• ARTICLE

+---+

What is bodging?
Turning green wood on a pole lathe in the woods, to make the legs of a chair
Bodging is the woodland craft of turning green - that is, freshly felled, unseasoned - wood on a pole lathe to make the round parts of a chair: the legs and the stretchers that brace them. For two centuries it was a trade of the Chiltern beech woods, worked on the spot where the tree was felled, supplying the chair factories of High Wycombe. I should say plainly that the archive has not yet stood in a wood and watched a bodger work; when it does, this entry will carry the photographs and the maker’s own account. Until then, here is what bodging actually is, and where the craft stands.
What it is, and what it is not
First, the word. In ordinary speech “to bodge” means to do a job clumsily, and people reasonably assume a bodger was a rough worker. The trade meaning is the opposite. A bodger was a specialist - a skilled green-wood turner who could produce chair legs at speed, by the hundred, to a consistent pattern, with nothing but a pole lathe and hand tools in a woodland clearing. The two senses of the word are widely thought to be unconnected; the trade is older than the insult.
Bodging is also only one part of making a chair, and that is the key to understanding it. In the Chiltern chair trade the work was split three ways: the bodger turned the legs and stretchers in the woods; the bottomer (or benchman) made the seats; and the framer assembled the finished Windsor chair in the workshop. The bodger never made a whole chair. He made the round green parts, in volume, and sold them on. That division of labour is what bodging is: not chair-making, but the woodland turning that fed it.
The words for it
The pole lathe is the heart of it: a foot-powered lathe where a cord runs from a treadle, around the workpiece, up to a springy pole overhead. Press the treadle and the work spins toward the chisel; release it and the pole springs it back. It cuts on the down-stroke only, and it is light enough to build from poles on site. A billet is the split length of green wood a leg is turned from. The brake holds a log for cleaving; the froe and mallet cleave it down the grain into billets; the drawknife and shaving horse rough each billet round before it goes on the lathe. Turned legs are then stacked in open lattices to season - to dry and shrink - before the framer uses them.
How it is done
The bodger worked where the wood grew. Beech was felled, cross-cut to leg lengths, and cleaved green down the grain into billets - cleaving rather than sawing because split wood follows its own fibres and stays strong. Each billet was roughed roundish with a drawknife on the shaving horse, then mounted on the pole lathe and turned to the finished leg or stretcher with gouges and chisels, the foot driving the rhythm. Working green is the whole trick: unseasoned wood cuts easily and cleanly, where seasoned beech is hard and tears.

+---+

• REQUIREMENTS
a) Please rewrite the paragraph of the bodging article that begins "Bodging is also only one part of making a chair" as a short list, keeping its main facts.
b) According to the bodging article, on which stroke does the pole lathe cut?

Records of locating words and elements
+---+

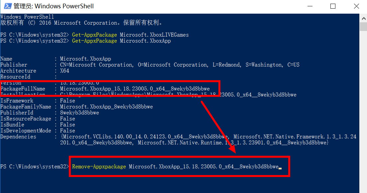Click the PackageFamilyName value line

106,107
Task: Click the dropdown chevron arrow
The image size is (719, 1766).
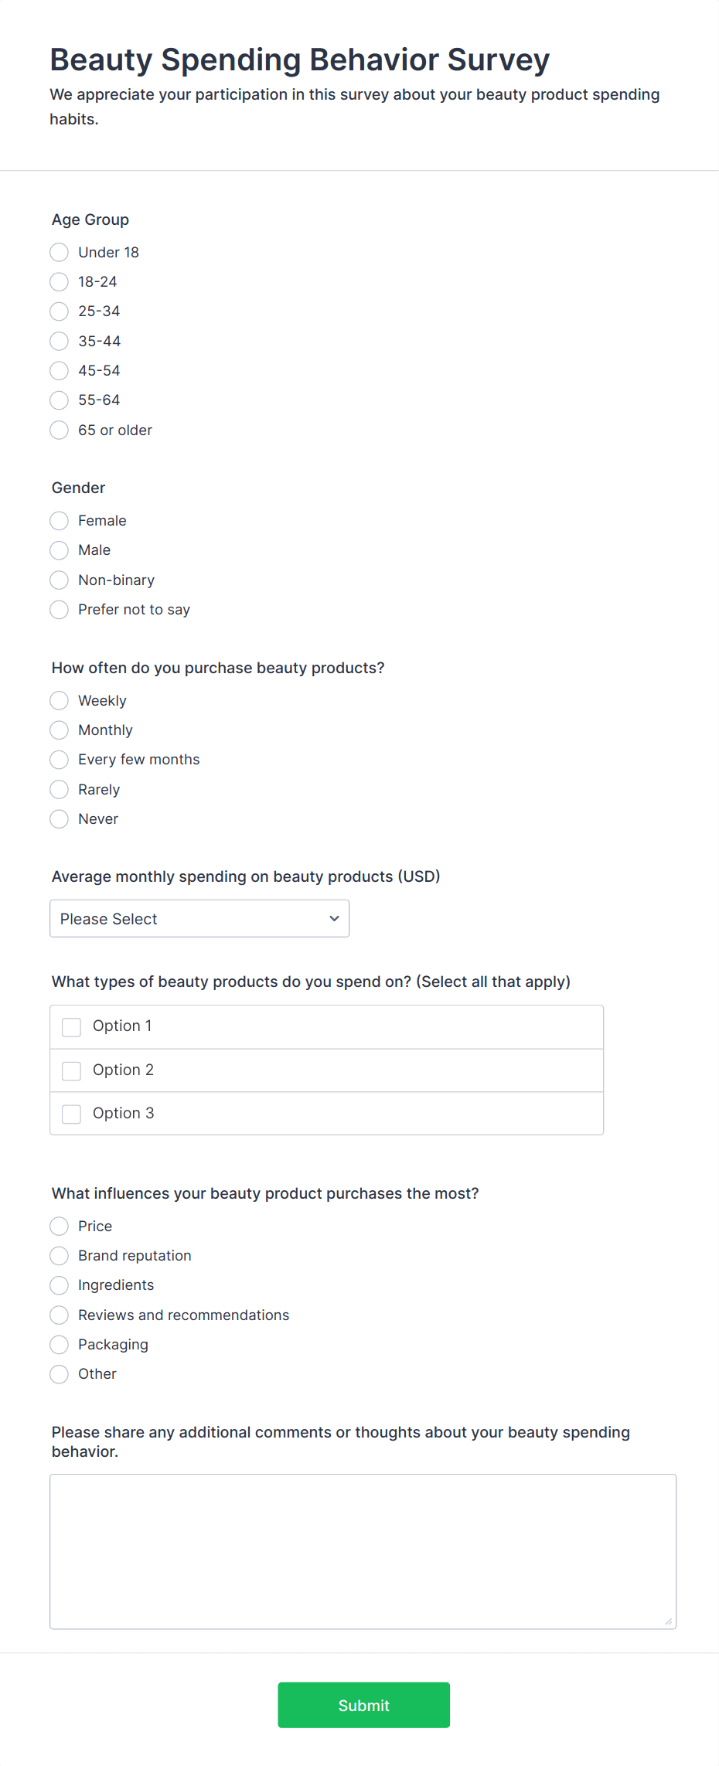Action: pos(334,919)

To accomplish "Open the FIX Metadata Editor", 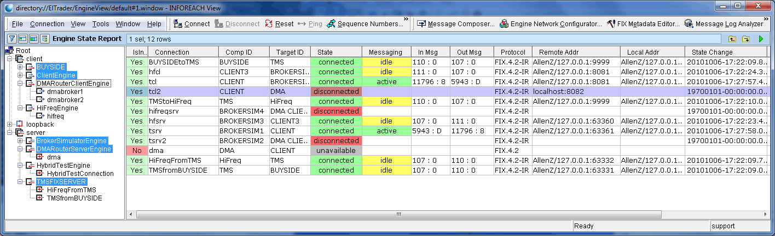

+---+

• TASK RESPONSES
a)
- Bodging is only one part of making a chair.
- In the Chiltern chair trade, the work was split three ways:
  - The bodger turned the legs and stretchers in the woods.
  - The bottomer (or benchman) made the seats.
  - The framer assembled the finished Windsor chair in the workshop.
- The bodger never made a whole chair. He turned the round green parts in volume and sold them on.
- Bodging is not chair-making but the woodland turning that supplied it.

b) It cuts on the down-stroke only.